Give again the line that contains "Task: Click the down arrow beside price 1,838" and every line after it to the end of the records. Keep them exactly as they are and add nothing.

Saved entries
+ + + + + + +
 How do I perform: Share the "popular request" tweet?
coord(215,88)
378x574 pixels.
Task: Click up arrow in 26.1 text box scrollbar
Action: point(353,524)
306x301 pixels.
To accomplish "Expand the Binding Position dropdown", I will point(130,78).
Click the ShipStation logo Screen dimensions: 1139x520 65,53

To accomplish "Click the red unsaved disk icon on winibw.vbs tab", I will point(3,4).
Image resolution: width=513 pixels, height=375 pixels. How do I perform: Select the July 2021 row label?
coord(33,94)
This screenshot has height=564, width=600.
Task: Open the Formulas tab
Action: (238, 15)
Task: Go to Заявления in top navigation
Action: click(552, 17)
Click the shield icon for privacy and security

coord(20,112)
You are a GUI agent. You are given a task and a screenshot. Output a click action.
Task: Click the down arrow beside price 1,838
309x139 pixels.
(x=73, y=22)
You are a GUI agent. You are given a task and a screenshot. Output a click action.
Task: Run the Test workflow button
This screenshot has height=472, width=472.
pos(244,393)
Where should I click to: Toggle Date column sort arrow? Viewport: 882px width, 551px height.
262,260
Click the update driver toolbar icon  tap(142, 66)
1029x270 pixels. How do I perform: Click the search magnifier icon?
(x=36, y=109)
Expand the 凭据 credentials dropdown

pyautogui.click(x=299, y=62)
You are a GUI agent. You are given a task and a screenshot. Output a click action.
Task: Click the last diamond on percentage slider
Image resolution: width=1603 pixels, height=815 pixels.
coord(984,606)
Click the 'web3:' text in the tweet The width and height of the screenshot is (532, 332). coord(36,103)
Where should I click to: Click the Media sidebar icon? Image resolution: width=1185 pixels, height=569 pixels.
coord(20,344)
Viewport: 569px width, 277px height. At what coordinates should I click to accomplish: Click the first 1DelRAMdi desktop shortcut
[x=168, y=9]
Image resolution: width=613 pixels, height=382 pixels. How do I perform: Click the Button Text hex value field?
+ + + + + + +
Response to the task
Task: Click the down arrow beside price 1,838
309x139 pixels.
(x=73, y=22)
You are a GUI agent. You are given a task and a screenshot. Output a click action.
Task: Run the Test workflow button
This screenshot has height=472, width=472.
pos(244,393)
Where should I click to: Toggle Date column sort arrow? Viewport: 882px width, 551px height.
262,260
Click the update driver toolbar icon  tap(142, 66)
1029x270 pixels. How do I perform: Click the search magnifier icon?
(x=36, y=109)
Expand the 凭据 credentials dropdown

pyautogui.click(x=299, y=62)
You are a GUI agent. You are given a task and a screenshot. Output a click action.
Task: Click the last diamond on percentage slider
Image resolution: width=1603 pixels, height=815 pixels.
coord(984,606)
Click the 'web3:' text in the tweet The width and height of the screenshot is (532, 332). coord(36,103)
Where should I click to: Click the Media sidebar icon? Image resolution: width=1185 pixels, height=569 pixels.
coord(20,344)
Viewport: 569px width, 277px height. At what coordinates should I click to accomplish: Click the first 1DelRAMdi desktop shortcut
[x=168, y=9]
Image resolution: width=613 pixels, height=382 pixels. How do I perform: Click the Button Text hex value field?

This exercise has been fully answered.